Faculty Bibliography

DBA/2J mice were exposed in utero, between days 15-18 of gestation, to either of two enzyme inhibitors, previously shown to decrease blood-brain, large-neutral amino acid transport in adults: L-methionine-RS-sulfoximine and 2-imidazolidone-4-carboxylic acid. The young mice demonstrated persistently altered motor behavior relative to saline controls when 40-42 days old and evidence of differences in the entry and incorporation of 14C-valine in brain at up to 80 days of age. The findings suggest that interference with blood-brain amino acid transport in utero has long term consequences. This may be related to some human conditions such as maternal phenylketonuria

We have proposed that glutamine serves in a facilitated diffusion process, mediated by the enzyme gamma-glutamyl transferase (gamma-glutamyl transpeptidase; gamma GT) and that it leaves the brain in exchange for entering amino acids. Glutamine is also a precursor of gamma-aminobutyric acid (GABA). Thus, providing an alternate substrate for gamma GT should spare brain glutamine, raise GABA, and cause an anticonvulsant effect. We have found that glycylglycine, the best-known substrate for gamma GT, and delta-aminovaleric acid (DAVA), a structural analog, have anticonvulsant activity in DBA/2J mice. Both compounds can decrease the incidence and severity of seizures induced by L-methionine-RS-sulfoximine or electroconvulsive shock. DAVA was also tested and found to be active against seizures caused by pentylenetetrazol or picrotoxin. [14C]DAVA entered the brain at the rate of 18.7 nmol/g/min. The activity of DAVA as a substrate of gamma GT was intermediate to that of glycylglycine and glutamine. Preliminary studies have shown that brain glutamine and perhaps GABA are elevated 3 h after administration of DAVA (7.5 mmol/kg). These findings support the theory that glutamine exchange plays a role in amino acid transport across the blood-brain barrier and suggests a new concept in anticonvulsant therapy.

Blood-to-brain amino acid transport consists of at least two components: 1. a fast rate or early process, commonly measured by the intra-carotid bolus injection method and attributed to transport across the capillary endothelium and entry into the astrocytes, and, 2. a slow rate or later component measured over 2 to 15 minutes probably associated with exit from the astrocytes and entry into the neurons. Incorporation into brain protein is temporally related to the second process. In the present study the slow and fast rate transport components and the incorporation into brain protein of tyrosine (Tyr) and Valine (Val) was measured in young adult and aged male C57BL/6 mice. The results indicate that the fast rate transport component is unaffected by age while the rates of the slow process and protein turnover show an exponential decline most marked between 3 and 8 months of age. Changes in the relative incorporation of Tyr and Val suggest that brain protein metabolism is altered qualitatively as well as quantitatively in aging, in these animals.

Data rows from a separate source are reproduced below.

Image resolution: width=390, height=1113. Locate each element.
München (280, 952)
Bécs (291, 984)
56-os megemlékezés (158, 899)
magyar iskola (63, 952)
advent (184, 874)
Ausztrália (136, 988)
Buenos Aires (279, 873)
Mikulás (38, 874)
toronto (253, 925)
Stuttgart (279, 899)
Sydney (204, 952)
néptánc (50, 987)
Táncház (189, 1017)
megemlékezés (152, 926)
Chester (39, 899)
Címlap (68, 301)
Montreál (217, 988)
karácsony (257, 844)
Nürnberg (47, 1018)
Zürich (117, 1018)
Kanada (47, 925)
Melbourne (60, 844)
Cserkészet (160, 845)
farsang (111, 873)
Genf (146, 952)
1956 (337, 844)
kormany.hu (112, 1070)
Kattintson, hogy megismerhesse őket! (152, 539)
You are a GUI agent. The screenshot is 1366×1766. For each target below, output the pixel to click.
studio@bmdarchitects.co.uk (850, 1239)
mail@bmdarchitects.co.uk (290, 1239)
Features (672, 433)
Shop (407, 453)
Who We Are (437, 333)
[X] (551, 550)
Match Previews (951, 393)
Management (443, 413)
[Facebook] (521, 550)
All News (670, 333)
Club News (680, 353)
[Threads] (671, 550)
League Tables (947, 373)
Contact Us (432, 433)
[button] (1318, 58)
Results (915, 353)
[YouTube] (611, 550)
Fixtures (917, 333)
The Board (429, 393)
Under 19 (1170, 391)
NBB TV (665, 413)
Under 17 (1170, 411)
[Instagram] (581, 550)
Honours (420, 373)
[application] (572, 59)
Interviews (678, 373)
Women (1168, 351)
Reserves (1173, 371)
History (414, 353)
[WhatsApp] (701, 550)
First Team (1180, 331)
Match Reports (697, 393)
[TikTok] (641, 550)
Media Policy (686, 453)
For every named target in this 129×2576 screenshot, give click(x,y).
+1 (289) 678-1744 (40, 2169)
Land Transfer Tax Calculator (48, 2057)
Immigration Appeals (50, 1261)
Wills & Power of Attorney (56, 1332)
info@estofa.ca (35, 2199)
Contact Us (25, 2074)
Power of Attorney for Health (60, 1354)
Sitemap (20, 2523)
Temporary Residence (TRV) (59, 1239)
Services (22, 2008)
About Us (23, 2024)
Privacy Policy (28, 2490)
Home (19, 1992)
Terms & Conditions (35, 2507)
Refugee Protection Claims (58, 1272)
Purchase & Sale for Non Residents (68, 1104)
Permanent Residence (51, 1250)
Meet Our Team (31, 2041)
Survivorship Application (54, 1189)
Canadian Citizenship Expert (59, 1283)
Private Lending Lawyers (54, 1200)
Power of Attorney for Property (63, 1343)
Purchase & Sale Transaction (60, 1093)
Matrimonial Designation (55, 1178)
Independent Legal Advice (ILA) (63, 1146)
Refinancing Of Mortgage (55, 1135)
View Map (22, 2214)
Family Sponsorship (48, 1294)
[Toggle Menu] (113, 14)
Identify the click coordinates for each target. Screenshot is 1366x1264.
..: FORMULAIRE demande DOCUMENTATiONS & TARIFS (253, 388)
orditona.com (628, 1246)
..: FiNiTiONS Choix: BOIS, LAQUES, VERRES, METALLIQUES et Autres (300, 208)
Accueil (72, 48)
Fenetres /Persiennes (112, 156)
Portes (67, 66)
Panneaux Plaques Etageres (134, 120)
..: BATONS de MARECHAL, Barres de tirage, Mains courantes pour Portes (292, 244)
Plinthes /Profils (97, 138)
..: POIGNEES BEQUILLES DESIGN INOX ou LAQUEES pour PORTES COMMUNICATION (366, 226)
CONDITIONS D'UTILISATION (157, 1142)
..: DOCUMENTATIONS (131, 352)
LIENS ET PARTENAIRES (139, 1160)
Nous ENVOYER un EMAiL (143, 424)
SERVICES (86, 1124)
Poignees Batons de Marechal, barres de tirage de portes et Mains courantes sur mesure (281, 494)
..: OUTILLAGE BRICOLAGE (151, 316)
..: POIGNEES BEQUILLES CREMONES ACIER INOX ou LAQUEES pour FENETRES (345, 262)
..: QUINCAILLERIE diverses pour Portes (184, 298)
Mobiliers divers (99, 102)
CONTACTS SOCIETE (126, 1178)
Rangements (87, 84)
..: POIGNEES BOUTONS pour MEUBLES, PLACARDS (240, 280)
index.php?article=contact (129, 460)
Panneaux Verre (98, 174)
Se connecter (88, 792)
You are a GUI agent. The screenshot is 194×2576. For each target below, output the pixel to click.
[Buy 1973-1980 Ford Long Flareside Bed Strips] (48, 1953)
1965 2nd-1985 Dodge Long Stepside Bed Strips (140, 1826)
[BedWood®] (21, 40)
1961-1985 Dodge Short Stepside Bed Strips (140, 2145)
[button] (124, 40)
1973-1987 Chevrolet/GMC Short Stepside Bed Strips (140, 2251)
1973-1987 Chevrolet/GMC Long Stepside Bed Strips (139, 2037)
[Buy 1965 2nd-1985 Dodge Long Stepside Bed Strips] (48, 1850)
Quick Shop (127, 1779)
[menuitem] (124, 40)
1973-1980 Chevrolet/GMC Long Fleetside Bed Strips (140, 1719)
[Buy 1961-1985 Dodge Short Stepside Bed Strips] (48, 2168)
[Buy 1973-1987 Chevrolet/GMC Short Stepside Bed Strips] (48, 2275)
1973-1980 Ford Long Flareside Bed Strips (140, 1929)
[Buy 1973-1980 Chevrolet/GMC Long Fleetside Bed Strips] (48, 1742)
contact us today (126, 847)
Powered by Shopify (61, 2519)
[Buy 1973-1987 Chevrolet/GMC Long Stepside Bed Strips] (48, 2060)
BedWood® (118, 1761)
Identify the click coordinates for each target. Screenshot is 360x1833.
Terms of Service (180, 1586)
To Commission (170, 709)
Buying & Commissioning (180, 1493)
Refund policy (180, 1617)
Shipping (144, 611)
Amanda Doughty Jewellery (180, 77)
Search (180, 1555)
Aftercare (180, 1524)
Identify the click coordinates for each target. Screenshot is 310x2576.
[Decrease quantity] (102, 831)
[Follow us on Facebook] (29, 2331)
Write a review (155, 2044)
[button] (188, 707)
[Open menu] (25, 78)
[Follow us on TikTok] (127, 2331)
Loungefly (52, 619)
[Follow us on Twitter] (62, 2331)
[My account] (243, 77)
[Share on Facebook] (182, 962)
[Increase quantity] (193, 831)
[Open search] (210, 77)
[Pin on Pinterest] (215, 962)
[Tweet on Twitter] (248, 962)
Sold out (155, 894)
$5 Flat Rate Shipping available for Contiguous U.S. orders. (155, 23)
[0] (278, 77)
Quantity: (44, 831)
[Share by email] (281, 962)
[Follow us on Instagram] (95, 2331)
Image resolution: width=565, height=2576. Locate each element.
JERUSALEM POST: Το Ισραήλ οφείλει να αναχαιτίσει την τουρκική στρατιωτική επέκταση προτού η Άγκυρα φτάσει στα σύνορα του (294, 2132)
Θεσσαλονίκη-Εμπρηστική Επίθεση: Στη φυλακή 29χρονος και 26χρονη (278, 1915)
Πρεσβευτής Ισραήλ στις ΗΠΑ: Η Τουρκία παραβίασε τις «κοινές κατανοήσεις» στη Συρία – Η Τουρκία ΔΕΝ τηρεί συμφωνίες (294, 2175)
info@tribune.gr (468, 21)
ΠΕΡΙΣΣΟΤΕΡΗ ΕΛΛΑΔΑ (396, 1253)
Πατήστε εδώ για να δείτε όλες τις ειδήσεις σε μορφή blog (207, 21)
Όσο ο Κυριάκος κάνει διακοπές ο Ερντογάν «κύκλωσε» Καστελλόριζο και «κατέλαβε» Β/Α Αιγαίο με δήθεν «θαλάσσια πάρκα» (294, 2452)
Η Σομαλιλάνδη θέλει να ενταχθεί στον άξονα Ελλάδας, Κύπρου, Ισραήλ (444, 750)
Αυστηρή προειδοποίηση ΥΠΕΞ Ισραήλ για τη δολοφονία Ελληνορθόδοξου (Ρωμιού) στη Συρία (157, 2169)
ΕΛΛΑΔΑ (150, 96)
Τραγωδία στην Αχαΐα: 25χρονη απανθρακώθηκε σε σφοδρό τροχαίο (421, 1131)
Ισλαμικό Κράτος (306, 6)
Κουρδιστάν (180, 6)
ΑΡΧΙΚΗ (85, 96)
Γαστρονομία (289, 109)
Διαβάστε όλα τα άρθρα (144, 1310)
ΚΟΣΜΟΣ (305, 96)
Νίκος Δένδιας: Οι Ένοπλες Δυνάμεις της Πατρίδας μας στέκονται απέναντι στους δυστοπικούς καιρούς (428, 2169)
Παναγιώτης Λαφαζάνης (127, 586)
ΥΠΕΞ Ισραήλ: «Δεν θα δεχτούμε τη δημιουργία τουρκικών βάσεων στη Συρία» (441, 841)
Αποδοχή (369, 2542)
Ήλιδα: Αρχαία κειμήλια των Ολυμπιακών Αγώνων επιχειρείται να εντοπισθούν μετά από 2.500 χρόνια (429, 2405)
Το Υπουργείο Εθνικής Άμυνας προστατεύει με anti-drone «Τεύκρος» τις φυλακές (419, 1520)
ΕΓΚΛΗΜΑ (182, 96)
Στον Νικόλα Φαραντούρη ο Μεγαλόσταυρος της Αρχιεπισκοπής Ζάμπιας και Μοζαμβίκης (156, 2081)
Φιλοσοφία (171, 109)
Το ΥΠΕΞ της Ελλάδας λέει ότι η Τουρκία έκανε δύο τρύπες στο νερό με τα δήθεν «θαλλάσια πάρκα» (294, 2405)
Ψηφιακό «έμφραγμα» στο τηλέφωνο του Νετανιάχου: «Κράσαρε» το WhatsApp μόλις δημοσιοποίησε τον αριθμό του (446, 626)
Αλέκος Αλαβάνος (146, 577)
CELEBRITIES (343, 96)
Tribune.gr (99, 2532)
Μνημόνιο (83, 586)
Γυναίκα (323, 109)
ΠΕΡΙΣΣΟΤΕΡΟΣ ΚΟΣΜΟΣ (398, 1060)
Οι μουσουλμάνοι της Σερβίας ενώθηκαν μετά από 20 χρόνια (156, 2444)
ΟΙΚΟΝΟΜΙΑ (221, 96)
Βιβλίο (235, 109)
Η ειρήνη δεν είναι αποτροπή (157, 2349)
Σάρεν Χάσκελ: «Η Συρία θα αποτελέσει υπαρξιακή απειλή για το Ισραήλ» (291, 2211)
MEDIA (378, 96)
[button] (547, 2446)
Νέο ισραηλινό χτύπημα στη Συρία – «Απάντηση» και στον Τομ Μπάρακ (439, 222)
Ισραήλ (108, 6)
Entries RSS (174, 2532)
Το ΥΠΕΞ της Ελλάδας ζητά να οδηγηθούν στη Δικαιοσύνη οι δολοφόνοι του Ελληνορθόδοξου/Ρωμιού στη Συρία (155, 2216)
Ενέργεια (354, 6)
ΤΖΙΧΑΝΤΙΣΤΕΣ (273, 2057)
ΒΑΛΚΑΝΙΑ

Under steady-state conditions, the transport rates for amino acids from blood to brain have been found to be about half that seen using the intraarterial injection technique. Using a method that mathematically mimics the constant infusion procedure, we were able to reconcile this apparent discrepancy. At less than 1 min after subcutaneous injection of [14C]tyrosine in mice, we have observed a rate of entry into brain of 19.7 nmol/g/min, while from 1-15 min we have measured the rate at 6.4 nmol/g/min. Using methionine sulfoximine as an inhibitor of the gamma-glutamyl cycle, the early rate was reduced to 10.0 nmol/g/min and the later rate to 3.7 nmol/g/min. These data are consistent with a two-compartment system regulating amino acid transport into the neurons. A mathematical model fit to these data indicates that the first compartment contains 8.3 nanomoles of tyrosine per gram brain or about 6.7% of the brain total. It is speculated that the first compartment consists primarily of the astrocytes.

Rates of tyrosine and lysine transport and incorporation into protein were measured in control and undernourished weanling rats. Undernutrition was induced by feeding lactating dams a low protein diet (12 percent casein) from birth to day 21. At weaning, body and brain weights of undernourished rats were 50 percent and 88 percent, respectively, of control values. Lysine and tyrosine transport rates into skeletal muscle were reduced by over 75 percent, more than twice the reduction seen in brain. Rates of amino acid incorporation into muscle protein were reduced by approximately 50 percent; the change in rate of incorporation into brain protein was not statistically significant. These data indicate that, in spite of marked retardation of amino acid transport into brain, the brain seems fully capable of maintaining normal rates of protein synthesis.